Des Tisches wegen werden wir uns nicht streiten. Man wird schon bald dahinter kommen, daß das gemeinschaftliche Frühstück Geld erspart. Das Wiener Frühstück – einen Schluck Kaffee stehend am Herd und das Stück Brot, das zur Hälfte auf der Treppe, zur anderen Hälfte auf der Straße verzehrt wird –, verlangt um zehn Uhr ein Gulasch, also einen Magenbetrug, und da das Gulasch schön papriziert ist, ein Krügel Bier. Diese Mahlzeit, die der Engländer und Amerikaner nicht einmal dem Namen nach kennt, heißt bei uns Gabelfrühstück, offenbar deshalb, weil dabei nur das Messer in Aktion tritt. Man soll zwar nicht mit dem Messer essen – »aber womit essen S' denn nacher die Soß?!«
Dieses zweite Frühstück sei dem Hausvater gegönnt, so lange er sich mit dem Schluck schwarzen Kaffee zu Hause begnügen muß. Aber seine Frau wird bald dahinter kommen, daß um dieses Geld die ganze Familie einen herrlichen amerikanischen Frühstückstisch erhalten kann, so sättigend, daß man bis mittag nichts essen kann. In der amerikanischen Familie ist das Frühstück die schönste Mahlzeit. Alles ist durch den Schlaf erfrischt, das Zimmer behaglich, frisch durchlüftet und warm. Der ganze Tisch ist mit Speisen besetzt. Zuerst ißt jeder einen Apfel. Und dann teilt die Mutter das oatmeal aus, diese herrliche Speise, der Amerika seine energischen Menschen, seine Größe und seine Wohlfahrt verdankt. Die Wiener werden allerdings lange Gesichter machen, wenn ich ihnen verrate, daß oat – Hafer und meal – Speise bedeutet. Aber wir werden in Lainz den Ausflüglern die Hafergrütze nach amerikanischer Art zubereitet vorsetzen und hoffen, ganz Wien zu Haferessern zu bekehren. Was nützen uns die mit Hafer gefütterten schönen Pferde, auf die wir so stolz sind! Auch die Menschen sollten bei uns »trockene« Köpfe, ausdrucksvolle Gesichter bekommen.
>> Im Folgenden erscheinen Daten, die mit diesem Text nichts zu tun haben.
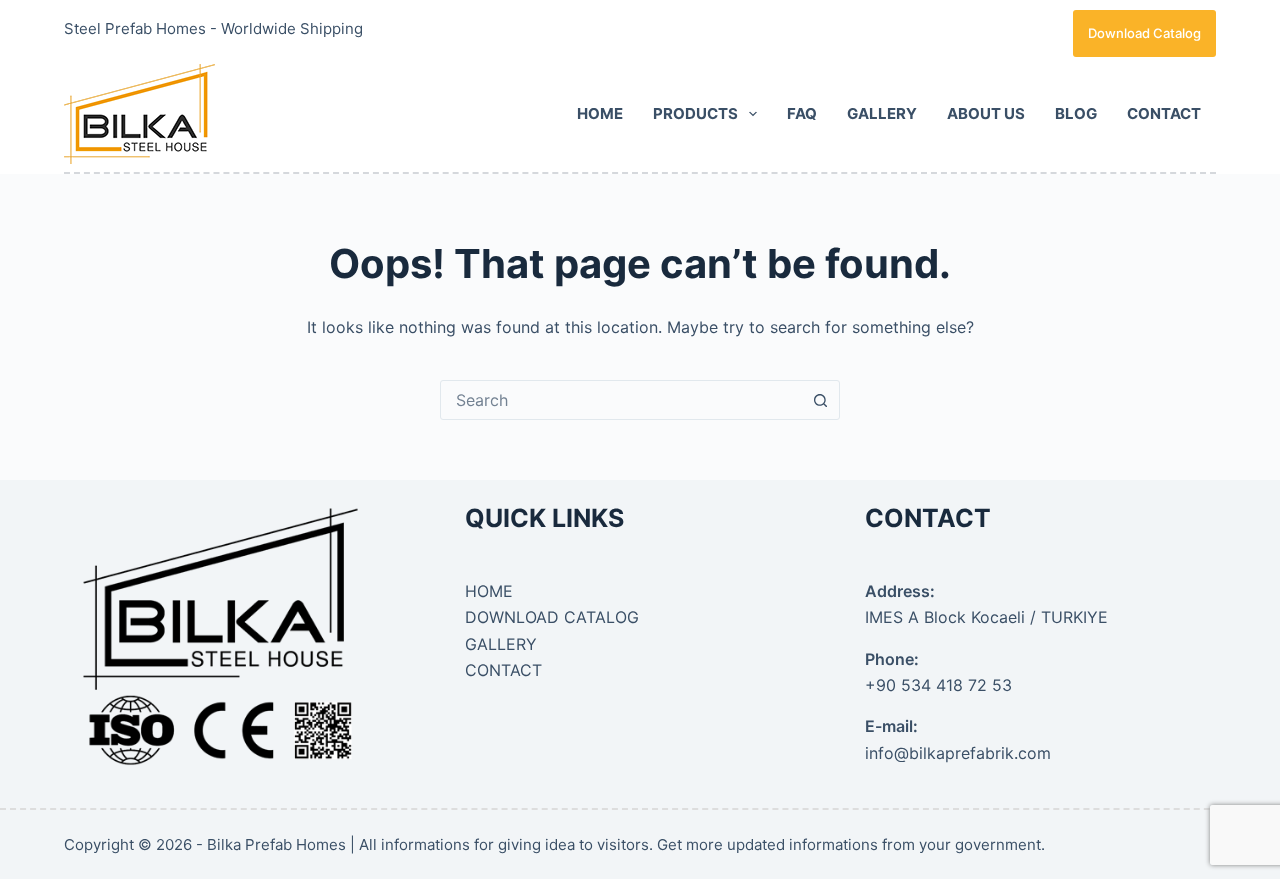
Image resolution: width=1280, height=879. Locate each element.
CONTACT (1164, 113)
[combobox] (621, 400)
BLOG (1076, 113)
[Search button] (820, 400)
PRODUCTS (695, 113)
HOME (600, 113)
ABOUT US (986, 113)
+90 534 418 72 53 (938, 685)
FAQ (802, 113)
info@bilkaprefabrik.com (958, 753)
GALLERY (882, 113)
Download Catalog (1144, 33)
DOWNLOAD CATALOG (552, 617)
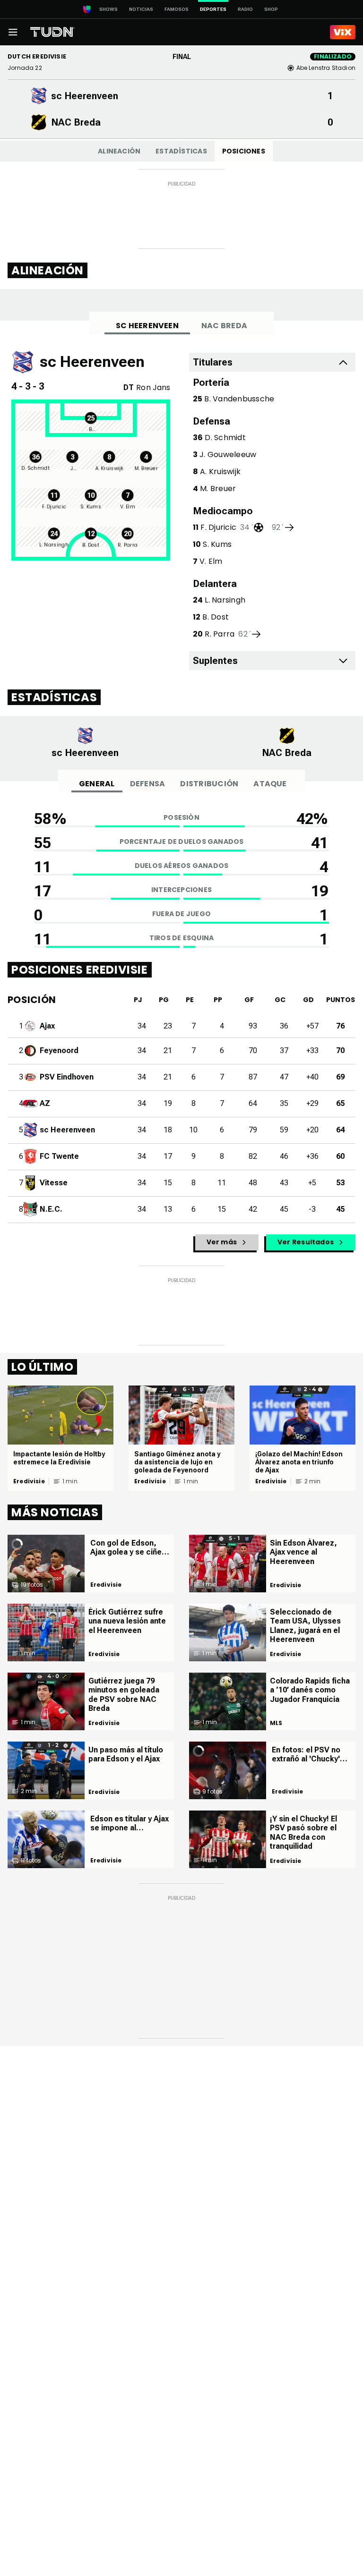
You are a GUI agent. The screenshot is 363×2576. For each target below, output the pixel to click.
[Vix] (342, 32)
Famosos (176, 9)
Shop (271, 9)
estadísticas (181, 151)
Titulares (213, 362)
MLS (276, 1723)
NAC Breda (224, 325)
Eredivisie (29, 1481)
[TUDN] (52, 32)
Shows (108, 9)
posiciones (243, 151)
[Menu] (13, 32)
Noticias (141, 9)
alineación (119, 151)
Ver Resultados (305, 1242)
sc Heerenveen (147, 325)
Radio (245, 9)
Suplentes (215, 660)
Ob arm oder reich, Bauer oder Milliardär, die Hafergrütze fehlt in Amerika auf keinem Frühstückstisch. Alles übrige, der billige Fisch oder das teure Kalbskotelett, richtet sich nach den Verhältnissen. Natürlich gibt es Tee und Brot, das merkwürdigerweise auch zu Mittag und Abend serviert wird.
Das Mittagessen ist eine sehr einfache Sache. Der Vater ist nicht zu Hause, die Mutter hatte den ganzen Vormittag zu tun, um das Haus in Ordnung zu bringen. Denn einen Dienstboten hat die Hausfrau nicht. Und dieses Fehlen des dienstbaren Geistes hat es mir sich gebracht, daß die Speisen im Wohnraum zubereitet werden. Denn die Frau des Hauses hat ein Anrecht darauf, ihre Zeit nicht in der Küche, sondern im Wohnzimmer zu verbringen.
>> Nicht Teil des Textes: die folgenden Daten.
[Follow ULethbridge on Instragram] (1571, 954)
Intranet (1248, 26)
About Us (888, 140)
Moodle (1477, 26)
Diese Anordnung aber bedingt eine Zweiteilung des Kochens. Diese Arbeit zerfällt in zwei scharf getrennte Teile. Der eine Teil ist die Arbeit beim Feuer, die Arbeit am Herde. Der andre Teil ist die Vorarbeit und die Reinigung des Geschirres. Der erste Teil wird im Wohnzimmer, wo sich der Herd befindet, absolviert. Dazu ist allerdings notwendig, daß der Herd sich dem Blick des Bewohners so viel als möglich verbirgt.
Was ist nicht alles in Amerika erfunden worden, um dieses Problem zu lösen! Erst neulich sah ich in einem Blatte eine Photographie, vielmehr zwei Photographien. Das eine Bild zeigte einen Herd, der in einer Wandnische untergebracht war, das zweite einen Schreibtisch. Es war dieselbe Nische in der Wand: ein Druck auf einen Knopf und wie bei einem Tabernakel dreht sich, je nach Bedarf, durch elektrischen Strom getrieben das Werk um.
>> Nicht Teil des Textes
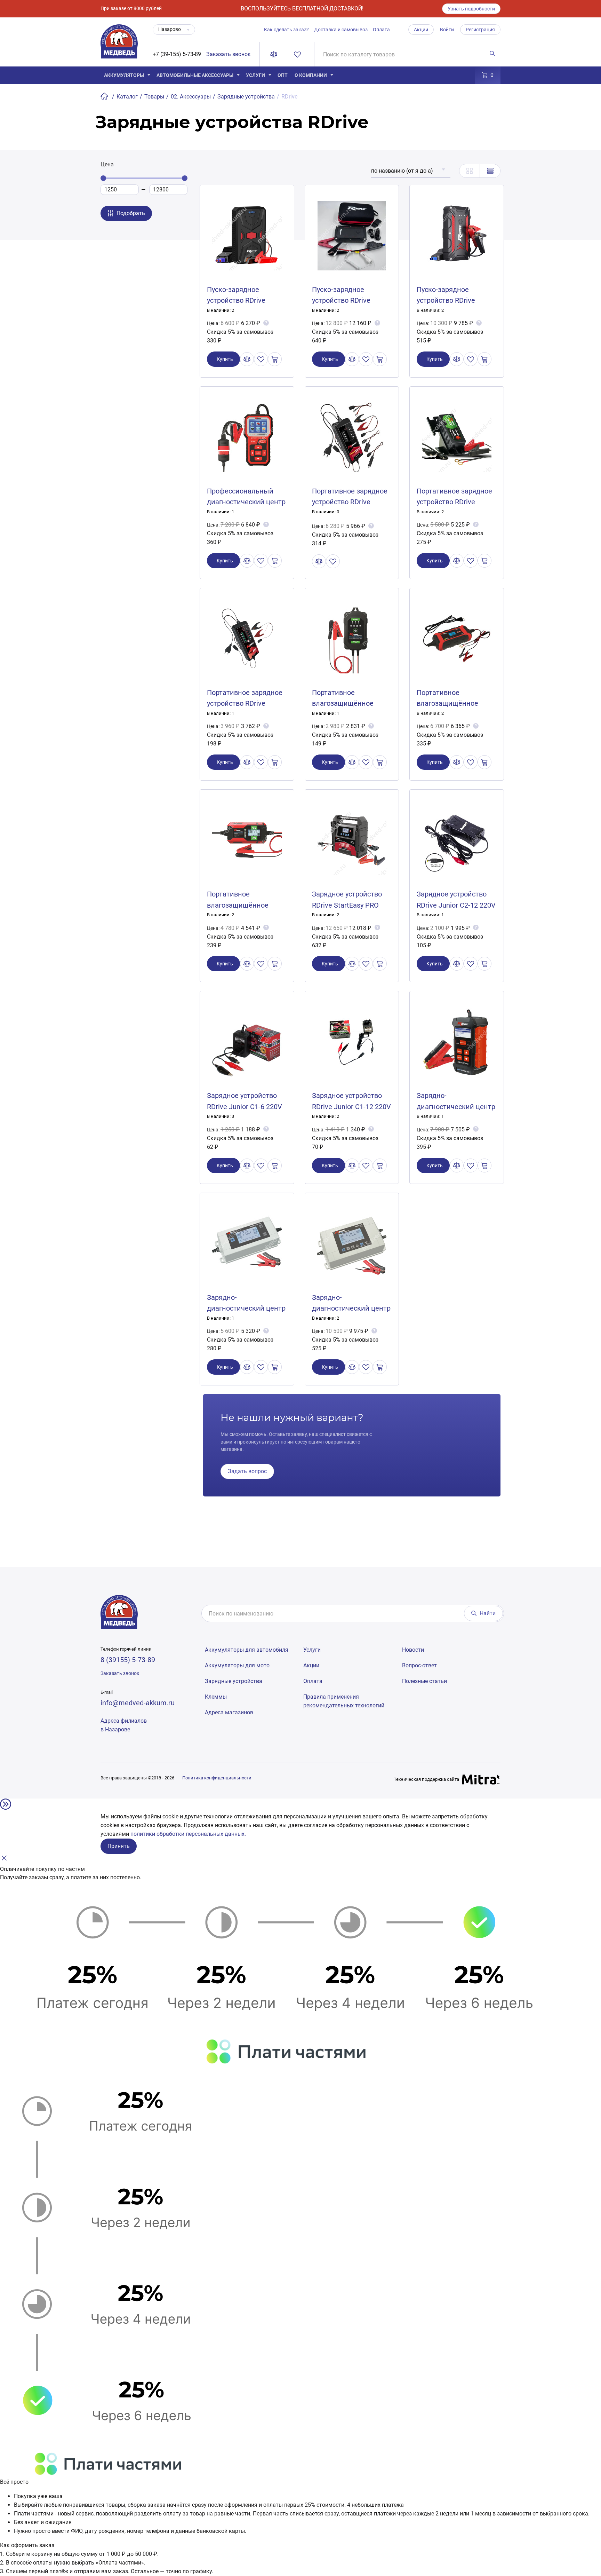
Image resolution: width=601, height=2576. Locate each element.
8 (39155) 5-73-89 (128, 1660)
Aber eine solche Anordnung verlangt mehr, als die Technik hervorbringen kann. Sie verlangt Menschen, die sich vor dem Kochen nicht fürchten. Wir, die wir alle ein gelindes Grauen vor dem Kochen empfinden, ein Gefühl, das Bauern, Engländer und Amerikaner nicht besitzen, wundern uns, daß diesen Exoten in den Hotels Speiseräume geboten werden, in denen vor den speisenden Gästen gekocht wird. Rostraum hieß dieser Raum während des Krieges, Grillroom heißt er jetzt wieder. Aber der einfache Siedler wird ihn Wohnküche oder Kochzimmer nennen und wird es so nobel haben wie ein englischer Lord. Oder so ordinär wie ein österreichischer Bauer.
Wer siedeln will, muß umlernen. Das städtische Zinshauswohnen müssen wir vergessen. Wenn wir aufs Land wollen, müssen wir beim Bauern in die Schule gehen und sehen, wie er's macht. Wir müssen wohnen lernen.